▶ FRAGMENTO DE PÁGINA:
::::::::

Los que soñamos por la oreja

Un pianista fuera de liga

No me oculto para decir que en la actualidad, uno de mis pianistas cubanos favoritos es Alfredo Rodríguez Salicio. Me convertí en admirador de este habanero desde que asistí hace ya varios años a un concierto suyo, en el que compartía una propuesta de tres pianos con los también notables tecladistas Ernán y Harold López-Nussa. De entonces a acá ha transcurrido el tiempo y con él, Alfredo ha madurado mucho más, tanto en la condición de ejecutante como en la de compositor.

Su álbum debut, el fonograma titulado Sounds of Space, es un trabajo que sorprendió a muchos por lo diferente de la propuesta, en relación con lo que en materia de jazz se suele esperar de los cubanos. La nómina de instrumentistas que acompañó a Rodríguez Salicio en su ópera prima estuvo conformada por gente brillante, como los bajistas Gastón Joya y Peter Slavov; los bateristas y percusionistas Michael Olivera (gran colaborador de Alfredo durante años) y Francisco Mela; el clarinetista devenido saxofonista Ernesto Vega, así como el cuarteto femenino de flauta Santa Cecilia.

De aquel CD recuerdo gratamente las piezas Qbafrica, Silence, Cu-Bob, April, Crossing the Border, Transculturation, Fog y los temas de mayor orientación hacia lo latino, como Sueño de Paseo o …¿Y bailaría la Negra?, dedicado a nuestro compatriota Ernesto Lecuona, cortes que recomiendo deben ser estudiados por los que se interesen en los derroteros que está asumiendo la actual producción jazzística cubana, y en la que Alfredo Rodríguez Salicio representa la arista de nuestros intérpretes de piano que están influenciados por figuras internacionales como Bud Powell o Thelonious Monk.

Hace poco más de una semana, como parte de una remesa discográfica que mi hermano Humberto Manduley López me hace llegar de forma sistemática, y en la que venían álbumes de gentes como los pianistas santiagueros Aruán Ortiz y César Orozco (materiales que prometo comentar en esta columna), recibí el segundo álbum acreditado a Rodríguez Salicio, el denominado The Invasión Parade, que sale al mercado a través del sello Mack Avenue Records. Aunque publicado en el primer trimestre de 2014, es ahora que por fin puedo acceder a este CD (ya se sabe las dificultades que tenemos para poder estar al tanto de lo que en materia fonográfica hace nuestra gente).

::::::::

▶ DATOS PARA REVISAR:
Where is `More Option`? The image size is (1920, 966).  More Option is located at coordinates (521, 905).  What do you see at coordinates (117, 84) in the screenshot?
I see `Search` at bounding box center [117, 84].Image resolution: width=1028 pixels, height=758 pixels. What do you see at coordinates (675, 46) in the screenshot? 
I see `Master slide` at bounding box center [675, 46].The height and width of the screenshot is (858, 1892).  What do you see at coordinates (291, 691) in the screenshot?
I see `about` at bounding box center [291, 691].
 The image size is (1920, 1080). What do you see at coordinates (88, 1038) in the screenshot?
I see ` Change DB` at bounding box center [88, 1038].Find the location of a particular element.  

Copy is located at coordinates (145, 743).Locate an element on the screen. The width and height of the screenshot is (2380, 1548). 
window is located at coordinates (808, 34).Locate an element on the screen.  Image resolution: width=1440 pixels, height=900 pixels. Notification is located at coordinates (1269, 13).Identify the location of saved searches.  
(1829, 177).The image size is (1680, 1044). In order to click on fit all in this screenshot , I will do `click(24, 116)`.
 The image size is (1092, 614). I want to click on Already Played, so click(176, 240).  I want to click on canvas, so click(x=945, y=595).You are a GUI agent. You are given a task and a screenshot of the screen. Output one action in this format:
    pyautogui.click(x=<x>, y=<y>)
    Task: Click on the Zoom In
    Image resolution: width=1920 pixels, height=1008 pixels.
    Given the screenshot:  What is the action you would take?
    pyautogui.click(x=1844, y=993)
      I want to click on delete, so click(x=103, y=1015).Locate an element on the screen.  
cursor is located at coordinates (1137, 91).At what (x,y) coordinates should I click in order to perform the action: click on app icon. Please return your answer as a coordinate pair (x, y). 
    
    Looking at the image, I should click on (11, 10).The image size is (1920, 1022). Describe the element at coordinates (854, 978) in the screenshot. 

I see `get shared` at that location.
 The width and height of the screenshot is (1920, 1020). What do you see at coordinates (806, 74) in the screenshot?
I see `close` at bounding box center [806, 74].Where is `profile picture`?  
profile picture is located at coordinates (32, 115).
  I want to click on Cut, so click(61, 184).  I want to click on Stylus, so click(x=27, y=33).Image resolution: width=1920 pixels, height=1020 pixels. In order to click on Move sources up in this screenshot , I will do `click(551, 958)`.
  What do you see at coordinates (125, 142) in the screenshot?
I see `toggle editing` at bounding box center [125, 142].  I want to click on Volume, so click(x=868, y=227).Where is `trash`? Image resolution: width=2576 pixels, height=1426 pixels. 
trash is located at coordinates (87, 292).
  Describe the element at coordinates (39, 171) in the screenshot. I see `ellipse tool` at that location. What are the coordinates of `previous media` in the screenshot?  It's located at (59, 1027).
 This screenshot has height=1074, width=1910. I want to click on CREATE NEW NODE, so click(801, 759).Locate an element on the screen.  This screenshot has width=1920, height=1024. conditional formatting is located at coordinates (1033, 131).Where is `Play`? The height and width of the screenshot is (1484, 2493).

::::::::

▶ LISTA DE ACTIVIDADES:
[1] Según el texto sobre el pianista Alfredo Rodríguez Salicio, ¿por qué sorprendió a muchos su álbum debut, Sounds of Space? Responde en una a tres oraciones.
[2] Prolonga el texto sobre el pianista Alfredo Rodríguez Salicio a partir de su última oración.
Las líneas de datos no intervienen en este trabajo.

▶ LISTA DE RESPUESTAS:
[1] Sounds of Space sorprendió a muchos por lo diferente de su propuesta. Se apartaba de lo que en materia de jazz se suele esperar de los músicos cubanos.

[2]
De algún modo, aquí estamos en presencia de un trabajo que continúa en la indagación de una propuesta jazzística en la que el sentido de lo espacial tiene particular relevancia. Es un estilo que se ha ido abriendo paso entre jóvenes jazzistas cubanos y que, en mi opinión, mucho le debe a lo realizado desde el saxofón por Román Filiú, para mí el primero entre nosotros en adentrarse por tales derroteros y que ha sido suerte de guía espiritual para no pocos compatriotas cultores del género.

Contentivo de nueve cortes, en el álbum encontramos tanto composiciones originales de Alfredo, como clásicos de la música latina, pero que él rescribe en muy peculiares versiones. En el primer caso están las piezas The Invasion Parade, El Güije, A Santa Bárbara, Timberobot, Snails in the Creek y Cubismo, de los cuales mis favoritos son Timberobot, en virtud de los impresionantes arpegios que aquí escuchamos, y A Santa Bárbara, donde la velocidad de la ejecución trasciende el mero alarde técnico. Por su parte, en el universo del cover, aparecen Guantanamera (relectura disonante que me deja boquiabierto), Quizás, quizás, quizás y Veinte años (pletórico en extrapolaciones rítmicas y armónicas).

Con la intervención de Esperanza Spalding y Peter Slavov (contrabajo), Pedrito Martínez (percusión), Billy Carrion y Román Filiú (saxofón), Henry Cole (batería) y Javier Porta (flauta), The Invasión Parade, del habanero Alfredo Rodríguez Salicio resulta un disco inmerso en los códigos de un discurso muy moderno, donde la música académica y la popular se unen sin prejuicios, en muestra de lo que es el nuevo jazz hecho por los cubanos.